Ancak unutmamak gerekir ki, gerçek bir yüce güç, sevgi, hoşgörü ve adalet temelleri üzerine inşa edilir. İnsanları birleştirir, onları daha iyi bir dünya için harekete geçirir ve onların ahlaki değerlere bağlı kalmalarını sağlar. Yüce bir gaye, bireyleri ahlaki yüceliğe taşırken, kin ve düşmanlık tohumları yerine hoşgörü ve anlayış tohumları eker.

İnsanların, yüce bir güce dayandığını iddia ettiklerinde, ahlaki değerleri yaşama şekillerine yansıtmaları büyük önem taşır. Bu, insanın içsel dünyasında başlar ve dışa doğru yayılır. İçsel olarak sevgi, hoşgörü, adalet, dürüstlük ve empati gibi değerleri benimsemek ve bunları günlük yaşam pratiklerinde uygulamak gerekir.

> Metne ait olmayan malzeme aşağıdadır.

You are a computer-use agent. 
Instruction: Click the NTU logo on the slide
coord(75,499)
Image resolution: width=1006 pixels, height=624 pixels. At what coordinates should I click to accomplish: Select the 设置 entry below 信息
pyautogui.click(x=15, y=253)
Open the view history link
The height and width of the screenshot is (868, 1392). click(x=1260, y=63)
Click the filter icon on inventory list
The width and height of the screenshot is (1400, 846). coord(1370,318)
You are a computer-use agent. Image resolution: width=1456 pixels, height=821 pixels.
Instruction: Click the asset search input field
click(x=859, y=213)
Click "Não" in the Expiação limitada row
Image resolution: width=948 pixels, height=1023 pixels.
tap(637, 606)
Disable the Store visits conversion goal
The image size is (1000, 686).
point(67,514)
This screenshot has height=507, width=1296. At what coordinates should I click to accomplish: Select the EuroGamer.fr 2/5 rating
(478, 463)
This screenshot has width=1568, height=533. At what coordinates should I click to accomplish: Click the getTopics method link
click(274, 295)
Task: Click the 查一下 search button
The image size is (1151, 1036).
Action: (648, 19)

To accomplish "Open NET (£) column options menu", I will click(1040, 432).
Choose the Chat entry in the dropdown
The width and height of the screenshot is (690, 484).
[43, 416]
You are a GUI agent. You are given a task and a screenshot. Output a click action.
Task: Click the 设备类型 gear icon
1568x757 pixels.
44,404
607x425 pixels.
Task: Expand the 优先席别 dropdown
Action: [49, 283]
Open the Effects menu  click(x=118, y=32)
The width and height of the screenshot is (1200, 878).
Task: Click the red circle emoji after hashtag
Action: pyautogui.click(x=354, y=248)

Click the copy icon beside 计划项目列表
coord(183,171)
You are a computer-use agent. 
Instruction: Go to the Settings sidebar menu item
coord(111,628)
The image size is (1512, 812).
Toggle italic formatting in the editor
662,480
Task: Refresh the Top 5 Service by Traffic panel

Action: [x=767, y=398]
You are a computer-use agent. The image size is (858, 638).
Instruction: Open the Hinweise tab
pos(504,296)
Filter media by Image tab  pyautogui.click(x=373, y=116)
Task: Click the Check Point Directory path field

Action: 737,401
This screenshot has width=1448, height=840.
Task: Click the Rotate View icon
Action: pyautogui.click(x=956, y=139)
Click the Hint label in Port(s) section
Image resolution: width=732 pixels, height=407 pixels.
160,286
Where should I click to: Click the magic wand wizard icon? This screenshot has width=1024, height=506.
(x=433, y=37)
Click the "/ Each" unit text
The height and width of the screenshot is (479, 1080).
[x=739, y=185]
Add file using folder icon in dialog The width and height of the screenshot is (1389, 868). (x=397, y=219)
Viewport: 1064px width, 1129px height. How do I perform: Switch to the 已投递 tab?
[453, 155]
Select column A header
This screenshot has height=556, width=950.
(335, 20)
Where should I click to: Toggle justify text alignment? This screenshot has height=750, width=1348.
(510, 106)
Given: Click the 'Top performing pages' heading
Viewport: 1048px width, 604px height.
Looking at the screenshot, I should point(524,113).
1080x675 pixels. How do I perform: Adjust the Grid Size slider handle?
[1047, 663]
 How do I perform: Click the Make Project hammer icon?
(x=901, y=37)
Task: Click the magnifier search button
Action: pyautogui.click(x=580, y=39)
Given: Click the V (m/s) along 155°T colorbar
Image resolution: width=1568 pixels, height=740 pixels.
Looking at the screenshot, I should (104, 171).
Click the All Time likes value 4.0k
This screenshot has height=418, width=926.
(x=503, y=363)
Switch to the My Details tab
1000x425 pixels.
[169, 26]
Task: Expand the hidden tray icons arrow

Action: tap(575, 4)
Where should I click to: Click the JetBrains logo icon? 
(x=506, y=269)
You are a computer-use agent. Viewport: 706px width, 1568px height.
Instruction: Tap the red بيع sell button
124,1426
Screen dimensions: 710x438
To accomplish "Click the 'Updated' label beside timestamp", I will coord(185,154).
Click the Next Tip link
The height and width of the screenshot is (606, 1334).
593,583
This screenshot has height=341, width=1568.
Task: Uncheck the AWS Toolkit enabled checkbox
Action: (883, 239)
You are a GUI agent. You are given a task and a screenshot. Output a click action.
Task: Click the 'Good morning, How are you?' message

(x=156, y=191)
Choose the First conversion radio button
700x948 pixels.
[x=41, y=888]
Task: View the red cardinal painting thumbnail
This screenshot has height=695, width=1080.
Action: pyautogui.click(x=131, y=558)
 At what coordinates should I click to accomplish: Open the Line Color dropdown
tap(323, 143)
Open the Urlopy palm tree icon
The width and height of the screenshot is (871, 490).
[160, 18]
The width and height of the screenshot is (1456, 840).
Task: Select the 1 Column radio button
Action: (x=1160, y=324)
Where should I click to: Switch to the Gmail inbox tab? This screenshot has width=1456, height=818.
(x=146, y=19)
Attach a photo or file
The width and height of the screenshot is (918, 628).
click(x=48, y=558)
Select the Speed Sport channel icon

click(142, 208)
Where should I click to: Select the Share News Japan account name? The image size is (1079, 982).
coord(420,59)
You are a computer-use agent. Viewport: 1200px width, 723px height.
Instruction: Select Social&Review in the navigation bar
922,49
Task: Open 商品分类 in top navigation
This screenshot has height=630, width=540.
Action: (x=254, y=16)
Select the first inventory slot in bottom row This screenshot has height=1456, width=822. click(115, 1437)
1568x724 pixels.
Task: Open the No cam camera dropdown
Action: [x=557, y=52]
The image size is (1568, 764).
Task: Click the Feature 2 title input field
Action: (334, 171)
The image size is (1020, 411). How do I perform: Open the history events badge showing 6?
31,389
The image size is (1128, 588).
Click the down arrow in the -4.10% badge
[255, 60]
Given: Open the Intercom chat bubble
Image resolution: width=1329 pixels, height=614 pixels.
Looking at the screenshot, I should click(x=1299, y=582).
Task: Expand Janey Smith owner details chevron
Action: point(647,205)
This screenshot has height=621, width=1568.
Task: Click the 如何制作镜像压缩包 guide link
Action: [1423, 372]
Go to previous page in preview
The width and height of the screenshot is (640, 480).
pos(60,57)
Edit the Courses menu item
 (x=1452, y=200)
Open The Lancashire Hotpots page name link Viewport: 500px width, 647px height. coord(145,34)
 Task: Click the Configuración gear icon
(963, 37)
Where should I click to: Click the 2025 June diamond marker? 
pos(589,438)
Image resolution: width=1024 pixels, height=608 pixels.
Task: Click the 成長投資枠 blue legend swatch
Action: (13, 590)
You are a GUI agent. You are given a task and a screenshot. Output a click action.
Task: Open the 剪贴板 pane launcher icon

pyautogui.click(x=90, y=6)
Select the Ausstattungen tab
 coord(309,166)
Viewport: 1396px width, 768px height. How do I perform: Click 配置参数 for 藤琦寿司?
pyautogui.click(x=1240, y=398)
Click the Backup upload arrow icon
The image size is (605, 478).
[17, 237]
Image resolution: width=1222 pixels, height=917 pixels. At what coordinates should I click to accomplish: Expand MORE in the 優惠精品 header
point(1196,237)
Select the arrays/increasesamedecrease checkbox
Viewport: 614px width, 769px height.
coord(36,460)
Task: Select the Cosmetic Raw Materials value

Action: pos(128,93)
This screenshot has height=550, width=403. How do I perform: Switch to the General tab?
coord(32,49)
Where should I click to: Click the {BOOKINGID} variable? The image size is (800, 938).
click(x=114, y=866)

Sevgi, her bir bireyi kabul etmek, saygı göstermek ve desteklemek anlamına gelir. Hoşgörü, farklı düşüncelere, inançlara ve yaşam tarzlarına saygı duymak ve bunları zenginlik olarak görmektir. Adalet, herkesin eşit ve adil bir şekilde muamele görmesini sağlamak için çaba sarf etmektir. Dürüstlük, doğruluktan sapmadan doğruyu söylemek ve doğruyu yapmaktır. Empati, başkalarının duygularını anlamaya çalışmak ve onların perspektifinden bakabilmektir.

Bu değerleri yaşama geçirmek, günlük etkileşimlerde ve ilişkilerde kendini gösterir. Başkalarına anlayış ve hoşgörüyle yaklaşmak, onlara yardım etmek, adaletli ve doğru kararlar almak, dürüstlük ve bütünlük ilkesine sadık kalmak gibi davranışlar, ahlaki değerlerin yaşanmasını sağlar.

Yüce bir gaye, insanları bu ahlaki değerlere uygun bir şekilde harekete geçirir. İnsanlar, toplumda olumlu bir etki yaratmak için bu değerleri temel alır ve başkalarına ilham verir. Güçlü bir örnek oluşturarak diğer insanları ahlaki değerleri benimsemeye teşvik ederler.

Unutulmamalıdır ki, ahlaki değerlerin yaşanması sürekli bir çaba gerektirir. Her gün karşılaşılan zorluklar ve başkalarının tutumları, bu değerlerin sınanmasına neden olabilir. Ancak, bu zorluklarla başa çıkmak için içsel güç ve irade kullanılmalıdır.

Yüce bir güce dayandığını iddia eden insanlar, ahlaki değerleri yaşama şekillerine yansıtarak gerçek bir anlamda bu iddialarını desteklemiş olurlar. Nefretin gölgesinde değil, sevginin ışığında hayat bulurlar. İçsel dönüşüm süreciyle kendilerini ve başkalarını aydınlatırlar. Bu sayede, toplumda daha güçlü bir bağ, daha iyi bir dünya ve daha yüksek bir ahlaki yücelik elde edilebilir.

Müslüman, nefretin gölgesinde değil kavi kelime ve eylemlerin inşa ettiği bir göğün altında gölgelenir. Bu öyle bir göktür ki her varlık orada hayat bulur. Zarar görmeyeceğinden emindir. Orası bir eminlik ülkesidir. Varlığın çoğaldığı, anlam bulduğu ve anlam inşa etmeye katkı sağladığı bir yerdir orası. Hepimizin bu göğün üzerine örtülmüş örtüyü kaldırarak insanların/insanlığın nehri geçerek Nuh’un Gemisi’ne binmesini mümkün kılacak bir gayenin gerçekleşmesi için mücadele etme sorumluluğu vardır.